By 500 the Picts occupied the northern isles, and the north and the east as far south as Fife. Today their settlements can be generally identified by place names with a 'Pit' prefix, such as Pitlochry, and by the existence of carved symbol stones, like those found at Aberlemno in Angus. To the west, between Dumbarton and Carlisle, was a population of Britons. Many of the Briton leaders had Roman names, which suggests that they were a Romanized Celtic people, possibly a combination of tribes maintained by the Romans as a buffer between the Wall and the northern tribes, and peoples pushed west by the Anglo-Saxon invaders landing on the east coast. Both the Britons and the Picts spoke variations of P-Celtic, from which Welsh, Cornish and Breton developed.
On the west coast, to the north and west of the Britons, lived the Scotti, Irish-Celtic invaders who would eventually give their name to the whole country. The first Scotti arrived in the Western Isles from Ireland in the fourth century AD, and about a century later their great king, Fergus Mor, moved his base from Antrim to Dunadd, near Lochgilphead, where he founded the kingdom of Dalriada. The Scotti spoke Q-Celtic, the precursor of modern Gaelic. On the east coast, the Germanic Angles had sailed north along the coast to carve out an enclave around Dunbar in East Lothian. The final addition to the ethnic mix was also non-Celtic; from around 800 AD, Norse invaders began to arrive, settling mainly in the northern isles and the northeast of the mainland.
'the Picts traced succession through the female line'
The next few centuries saw almost constant warfare among the different groups. The main issue was land, but this was frequently complicated by the need of the warrior castes, who dominated all of these cultures, to exhibit martial prowess. Military conquests did play their part in bringing the peoples of Scotland together, but the most persuasive force was Christianity. Many of the Britons had been Christians since Roman times and it had been a Briton, St Ninian, who conducted the first missionary work among the Picts at the end of the fourth century. Attempts to convert the Picts were resumed in the sixth century by St Columba, who, as one of the Gaelic-speaking Scotti, demonstrated that Christianity could provide a bridge between the different tribes.

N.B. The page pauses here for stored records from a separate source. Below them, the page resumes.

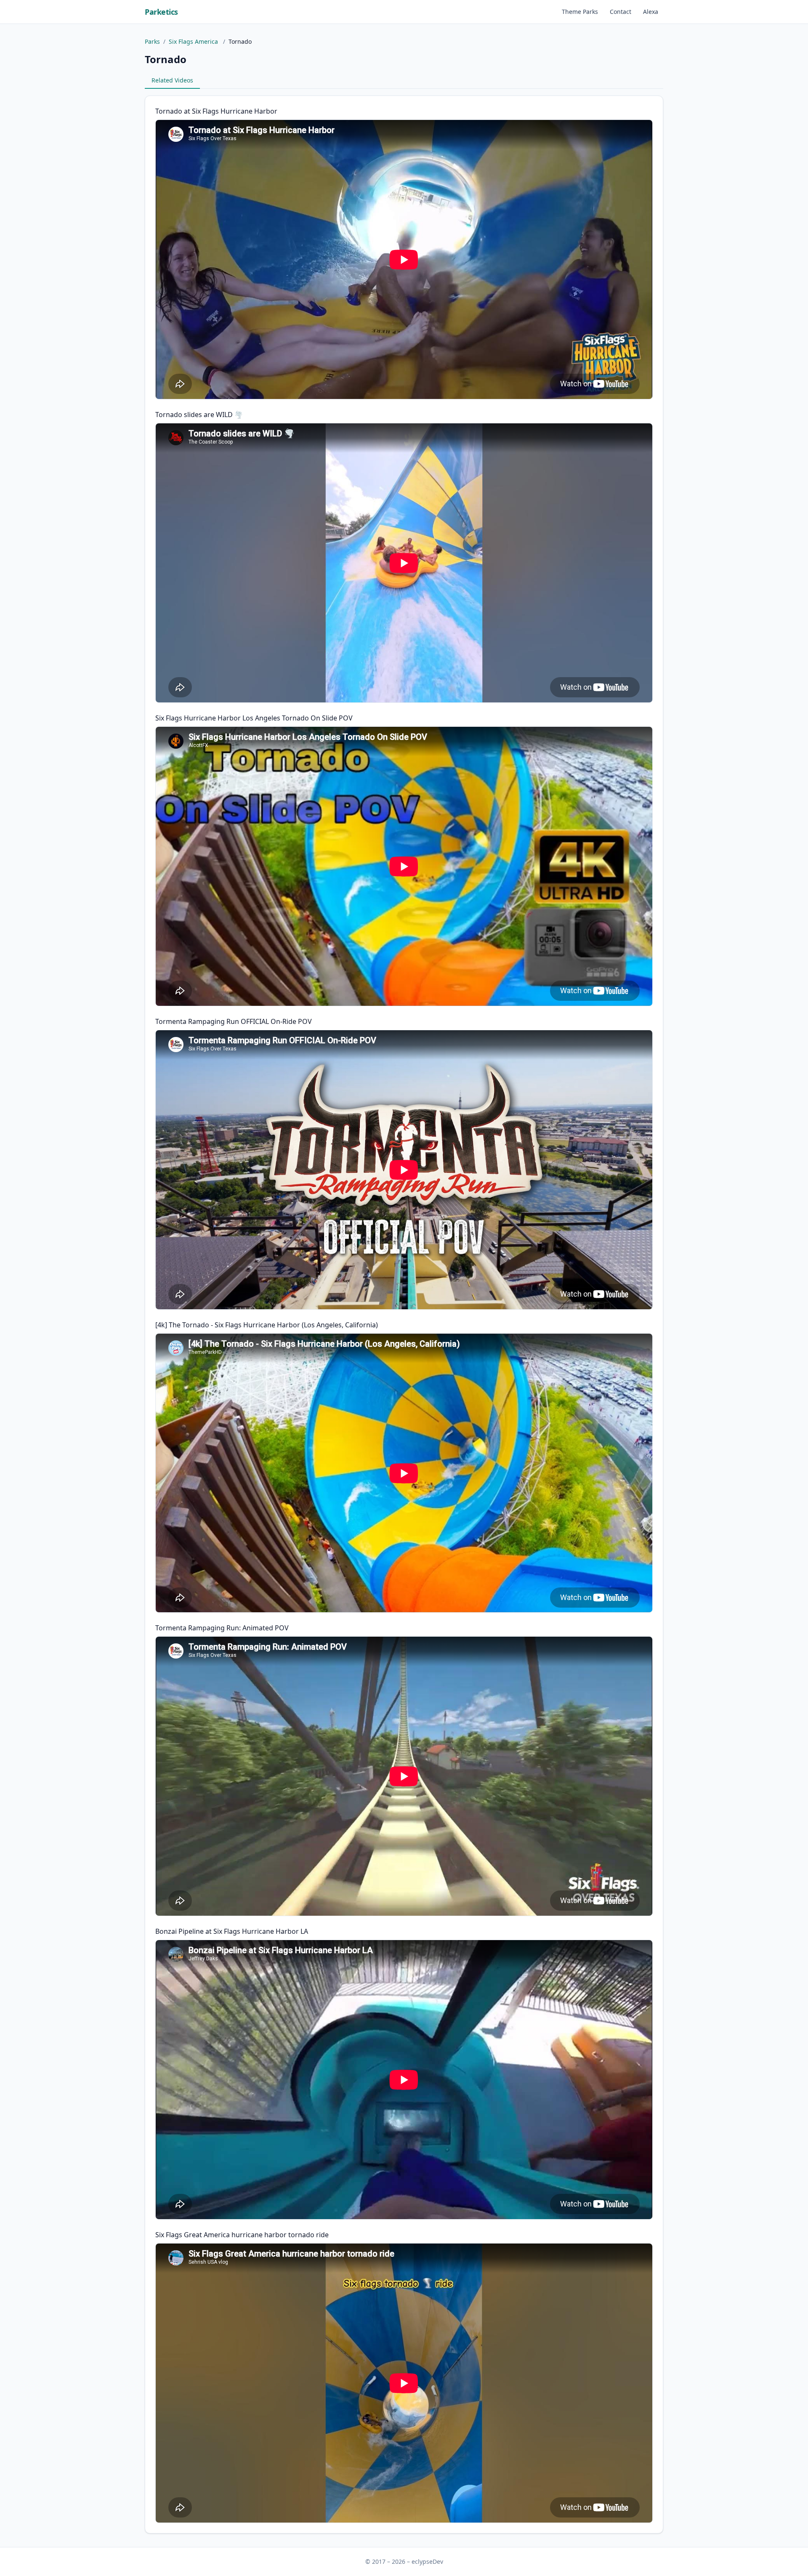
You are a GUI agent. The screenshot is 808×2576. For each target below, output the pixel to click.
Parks (152, 41)
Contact (620, 12)
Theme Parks (580, 12)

Christianity proved attractive to pagan kings because it seemed to offer them extra supernatural powers. As St Columba declared, when he inaugurated his cousin Aidan as king of Dalriada in 574: "Believe firmly, O Aidan, that none of your enemies will be able to resist you unless you first deal falsely against me and my successors". This combination of spiritual and political power, when taken with Columba's establishment of the island of Iona as a centre of Christian culture, opened the way for many peaceable contacts between the Picts and Scotti. Intermarriage became commonplace, and the Scotti king Kenneth MacAlpine, who united Dalriada and Pictland in 843, was the son of a Pictish princess (the Picts traced succession through the female line). Similarly, MacAlpine's creation of the united kingdom of Alba, later known as Scotia, was part of a process of integration rather than outright conquest. Kenneth and his successors gradually extended the frontiers of their kingdom by marriage and force of arms until, by 1034, almost all of what we now call Scotland was under their rule.